= James S. Carson =

James S. Carson (December 9, 1874 - August 8, 1960) was chairman of Colonial Trust Company, corporate executive and Spanish–American War veteran.

James Carson started his career as a college professor but eventually became a reporter with the San Francisco Chronicle then joined the Associated Press and established its first Latin American bureau. It was headquartered in Mexico City, where he and his family lived for 11 years.

He also ran for State Senator of California at one point

After a successful career in the newspaper and reporting business, Carson used his international experience to become a success in business. He was an executive of the American and Foreign Power Company prior to joining the Colonial Trust Company. He was a supporter and advocate for open trade between the US and Latin American countries. Carson was one of the three US executives who organized the World Two-Way Trade Fair in 1937. He was one of the originators of World Trade Week in New York City and served as its chairman for many years.
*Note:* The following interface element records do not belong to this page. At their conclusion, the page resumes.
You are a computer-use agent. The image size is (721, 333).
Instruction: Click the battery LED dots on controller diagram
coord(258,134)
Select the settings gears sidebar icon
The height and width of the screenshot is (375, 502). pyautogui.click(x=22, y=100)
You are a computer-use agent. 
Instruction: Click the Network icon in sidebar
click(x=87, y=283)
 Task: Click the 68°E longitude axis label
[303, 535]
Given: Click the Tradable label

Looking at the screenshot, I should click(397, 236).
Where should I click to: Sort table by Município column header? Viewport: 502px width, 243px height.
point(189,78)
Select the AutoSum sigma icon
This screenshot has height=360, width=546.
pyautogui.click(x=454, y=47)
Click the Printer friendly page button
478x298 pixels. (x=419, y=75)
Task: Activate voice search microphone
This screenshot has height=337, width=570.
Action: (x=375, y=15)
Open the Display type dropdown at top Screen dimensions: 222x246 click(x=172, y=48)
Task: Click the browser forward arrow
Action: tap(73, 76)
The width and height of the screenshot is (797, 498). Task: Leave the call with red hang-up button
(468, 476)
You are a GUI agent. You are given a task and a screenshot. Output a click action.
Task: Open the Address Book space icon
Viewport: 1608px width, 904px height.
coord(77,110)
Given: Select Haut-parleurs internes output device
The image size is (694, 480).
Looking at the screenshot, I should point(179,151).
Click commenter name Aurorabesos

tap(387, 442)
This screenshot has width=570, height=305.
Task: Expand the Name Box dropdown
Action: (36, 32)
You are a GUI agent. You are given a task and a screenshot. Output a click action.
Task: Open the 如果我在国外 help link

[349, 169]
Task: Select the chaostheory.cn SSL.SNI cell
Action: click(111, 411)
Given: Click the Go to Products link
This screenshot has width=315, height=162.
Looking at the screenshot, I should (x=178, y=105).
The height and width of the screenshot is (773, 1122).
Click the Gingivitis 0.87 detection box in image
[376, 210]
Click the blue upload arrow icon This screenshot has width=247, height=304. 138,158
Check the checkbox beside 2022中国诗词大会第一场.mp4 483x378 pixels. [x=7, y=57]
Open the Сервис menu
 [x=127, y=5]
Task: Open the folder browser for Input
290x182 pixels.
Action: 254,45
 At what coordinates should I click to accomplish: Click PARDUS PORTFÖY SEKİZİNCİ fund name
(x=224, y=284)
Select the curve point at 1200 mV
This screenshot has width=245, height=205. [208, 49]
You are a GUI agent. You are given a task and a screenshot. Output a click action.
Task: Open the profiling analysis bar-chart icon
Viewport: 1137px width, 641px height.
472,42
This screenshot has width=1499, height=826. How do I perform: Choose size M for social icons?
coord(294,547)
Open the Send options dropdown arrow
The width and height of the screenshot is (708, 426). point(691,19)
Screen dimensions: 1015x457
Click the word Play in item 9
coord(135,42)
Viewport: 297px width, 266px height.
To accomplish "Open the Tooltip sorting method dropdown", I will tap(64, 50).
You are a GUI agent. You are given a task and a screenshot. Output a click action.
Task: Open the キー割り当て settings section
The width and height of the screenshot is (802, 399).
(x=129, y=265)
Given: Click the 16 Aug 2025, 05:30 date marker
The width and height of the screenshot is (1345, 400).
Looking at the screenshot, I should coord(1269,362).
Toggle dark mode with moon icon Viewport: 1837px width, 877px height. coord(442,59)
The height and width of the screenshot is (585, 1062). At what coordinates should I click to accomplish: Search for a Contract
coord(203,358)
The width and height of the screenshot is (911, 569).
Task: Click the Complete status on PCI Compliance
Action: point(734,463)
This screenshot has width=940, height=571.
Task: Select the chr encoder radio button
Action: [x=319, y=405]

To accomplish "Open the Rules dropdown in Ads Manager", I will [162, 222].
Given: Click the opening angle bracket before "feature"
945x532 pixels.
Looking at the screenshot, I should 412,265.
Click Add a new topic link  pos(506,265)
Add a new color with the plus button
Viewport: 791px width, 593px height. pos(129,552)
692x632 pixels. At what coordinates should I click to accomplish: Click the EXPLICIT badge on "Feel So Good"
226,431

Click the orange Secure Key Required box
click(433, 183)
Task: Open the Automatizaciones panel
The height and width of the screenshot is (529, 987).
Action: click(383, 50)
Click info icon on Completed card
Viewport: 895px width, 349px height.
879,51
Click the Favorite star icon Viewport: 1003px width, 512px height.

While a vice president at American and Foreign Power (then a subsidiary of General Electric), Carson was also the chairman of the Foreign Trade Education Committee of the National Foreign Trade Council.

Additionally, Carson was very involved with creating and running organizations that would help countries and their immigrants do business in the United States. He was one of the founding member and on the board of directors of the Venezuelan American Association, in 1936. In 1939, Carson, along with John L. Merrill, president, Central & South American Telegraph Company predecessor to the Atlantic Cable and Undersea Communications, Robert De F. Boomer from the Authority on Latin America and Herman G. Brock, VP Guaranty Trust Company all who established the VAA, founded the Peruvian-American Association and Carson served on its board of directors. Carson also served was the president of the Ecuadorian American Association from 1954 to 1955.

Carson was a writer of position papers on doing business with Latin America. His work and reports have been cited in several books including Uneven Encounters: Making Race and Nation in Brazil and the United States, by Micol Seigel. and Beyond National Identity: Pictorial Indigenism as a Modernist Strategy in Andean art by Michele Greet.

For the 1939 New York World's Fair, Carson pitched Grover Whalen on the idea of having a "Pan America" exhibit.

He was the father of long time Ladies' Home Journal executive editor, Mary Bass and the father-in-law of New York Post editor Joseph Cookman.